EXERCÍCIO PROPOSTO: Apresente todos os dados abaixo como uma lista JSON de strings, com uma string para cada linha e sem incluir as linhas em branco.

DADOS PARA PROCESSAMENTO:

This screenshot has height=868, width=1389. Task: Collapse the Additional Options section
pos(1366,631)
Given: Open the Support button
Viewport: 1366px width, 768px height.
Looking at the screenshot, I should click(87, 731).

RESPOSTA AO EXERCÍCIO:
[
  "This screenshot has height=868, width=1389. Task: Collapse the Additional Options section",
  "pos(1366,631)",
  "Given: Open the Support button",
  "Viewport: 1366px width, 768px height.",
  "Looking at the screenshot, I should click(87, 731)."
]